In the post-hoc analysis, treatment with sacubitril/valsartan was associated with a significantly lower risk of reaching a composite renal endpoint involving at least a 50 percent decline in eGFR, end-stage renal disease, or death from renal causes vs valsartan alone (hazard ratio [HR], 0.50, 95 percent confidence interval [CI], 0.33–0.77; p=0.001. [ASN Kidney Week 2019, FR-OR132]

“This finding was primarily driven by fewer occurrences of a sustained decline in eGFR of ≥50 percent,” McCausland said. “Sacubitril, in combination with valsartan, also attenuated the rate of decline in eGFR vs valsartan alone and this was consistent with the results of analyses from PARADIGM-HF in HFrEF. Overall, despite more episodes of hypotension, beneficial renal effects were seen for combined ARNi in HFpEF patients, and this was regardless of baseline eGFR.”

 “In the renal space, we haven’t had much that has improved or stabilized renal function in these patients,” commented  Dr Mitchell Rosner from the University of Virginia in Charlottesville, Virginia, US who is unaffiliated with the study. “Having a drug that stabilizes and is potentially protective for kidney function over the long term is very important and exciting.”

In the parent trial, sacubitril/valsartan narrowly missed the primary endpoint and did not result in a significantly lower rate of total hospitalizations for HF and CV death in patients with HF and left ventricular ejection fraction (LVEF) ≥45 percent (rate ratio [RR], 0.87, 95 percent CI, 0.75–1.01; p=0.06). [N Engl J Med 2019; doi/10.1056/NEJMoa19086552]

While hypothesis-generating,  patients with HFpEF and lower baseline kidney function appeared to derive greater benefit from sacubitril/valsartan for reduction in hospitalizations and CV deaths (rate ratio [RR],0.79, 95 percent CI, 0.66–0.95; p=0.11) in the sub-group analysis, said McCausland.

Patients in the PARAGON-HF trial (n=4,796) received sacubitril with valsartan 103 mg, or valsartan 160 mg twice daily, on top of maintenance drugs and followed up for a median duration of 35 months. They were over 50 years of age, with at least 45 percent LVEF, New York Heart Association (NYHA) class II–IV HF, structural heart disease, or elevated N-terminal pro-brain natriuretic peptide (NTproBNP).

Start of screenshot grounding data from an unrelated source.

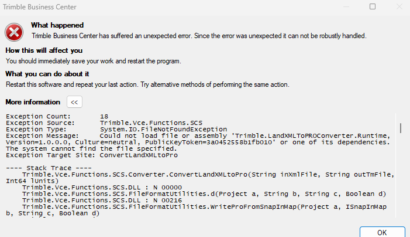The height and width of the screenshot is (237, 410).
Task: Click the 'What happened' heading
Action: (x=57, y=26)
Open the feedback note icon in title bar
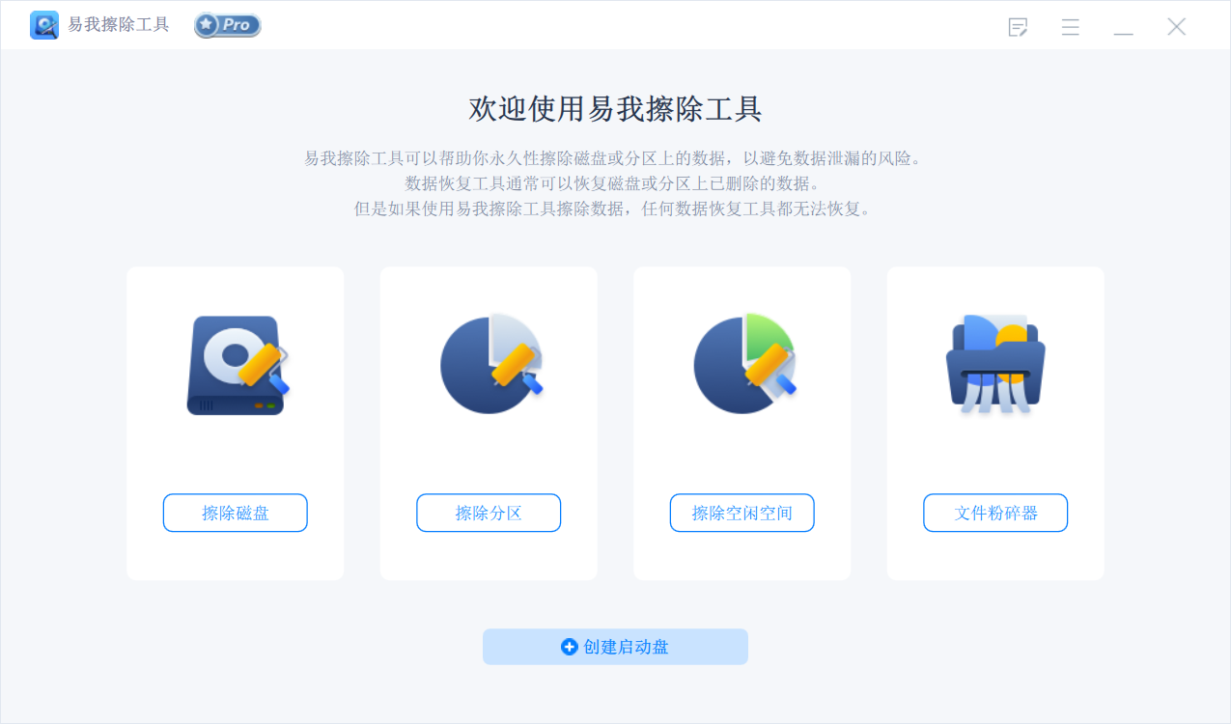 (1018, 27)
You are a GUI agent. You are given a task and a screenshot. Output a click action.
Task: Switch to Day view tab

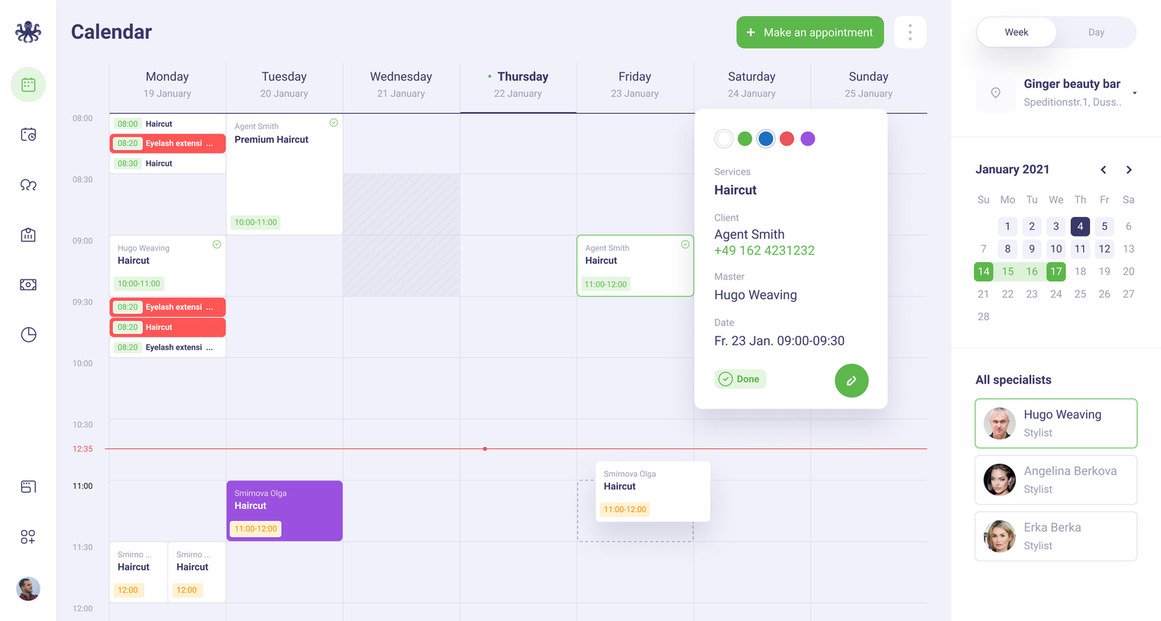[1096, 32]
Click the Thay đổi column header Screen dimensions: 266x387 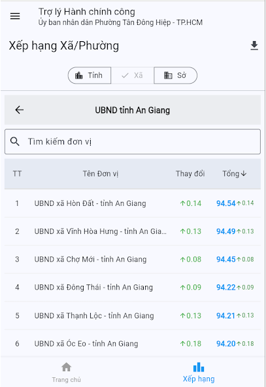[190, 174]
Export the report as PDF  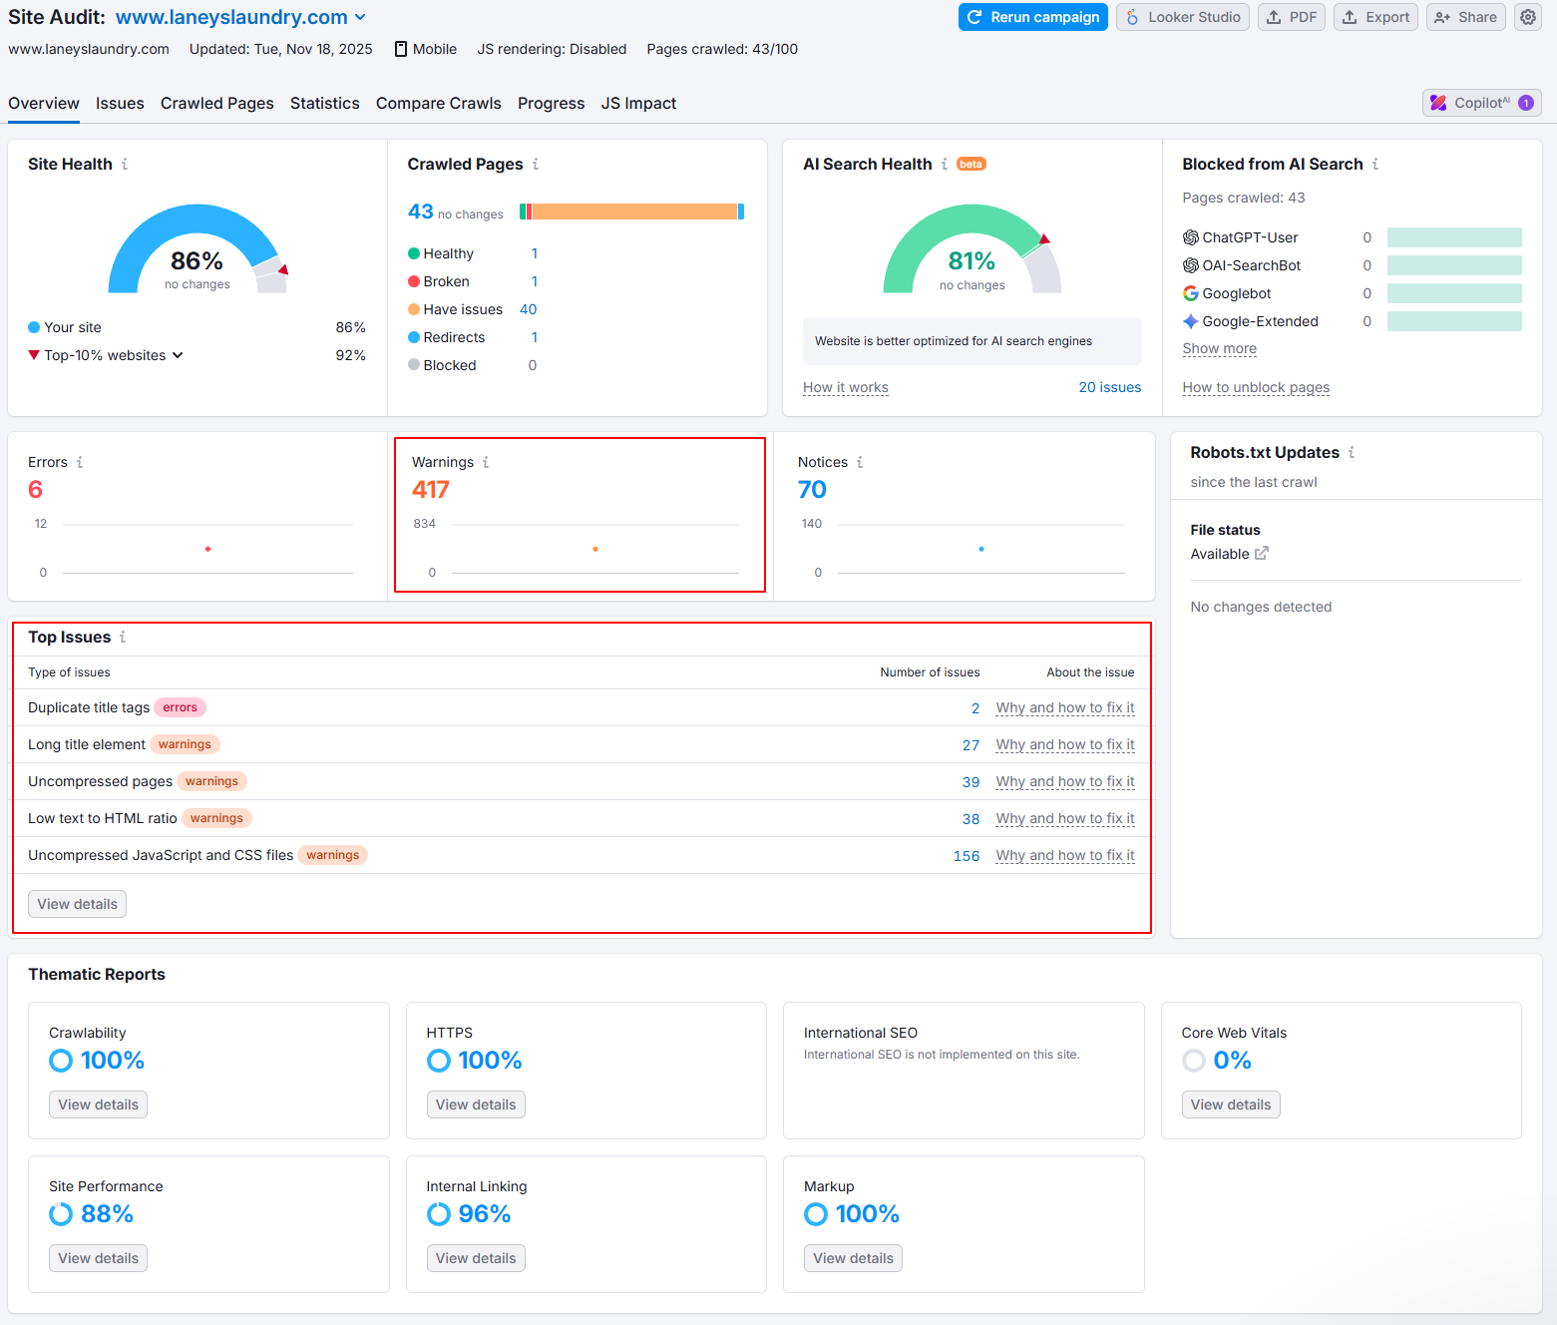tap(1292, 17)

Patients with lower eGFRs were older, more often female, had diabetes, with higher baseline NTproBNP and systolic blood pressure, and  from North America, McCausland told a jampacked crowd of kidney experts.  

Those treated with valsartan alone experienced nearly twice the renal composite outcomes vs those  who received sacubitril/valsartan (64 vs 33), most commonly attributed to at least a 50 percent decline in eGFR (60 vs 27), followed by ESRD (12 vs 7). There was one death from renal causes in each group.  

Adverse events were comparable between groups but more common in patients with lower baseline eGFRs. Hypertension was more common with sacubitril/valsartan whereas serum creatinine changes and hyperkalemia episodes were more common with valsartan.

The combination therapy was superior to valsartan alone in patients with better kidney function (HR 0.51; p=0.03) and those with eGFR <60 mL/min/1.73 m² at baseline (HR 0.50). Rate of eGFR decline over 48 months was significantly reduced with the combination therapy vs valsartan alone (-1.8 vs -2.4; p<0.001).

“Heart failure with HFpEF accounts for half of HF cases, is rising in prevalence, and is associated with high rates of morbidity and mortality,” McCausland said. “Further work needs to be done to determine if the beneficial effect extends to patients  with lower eGFR,” he concluded.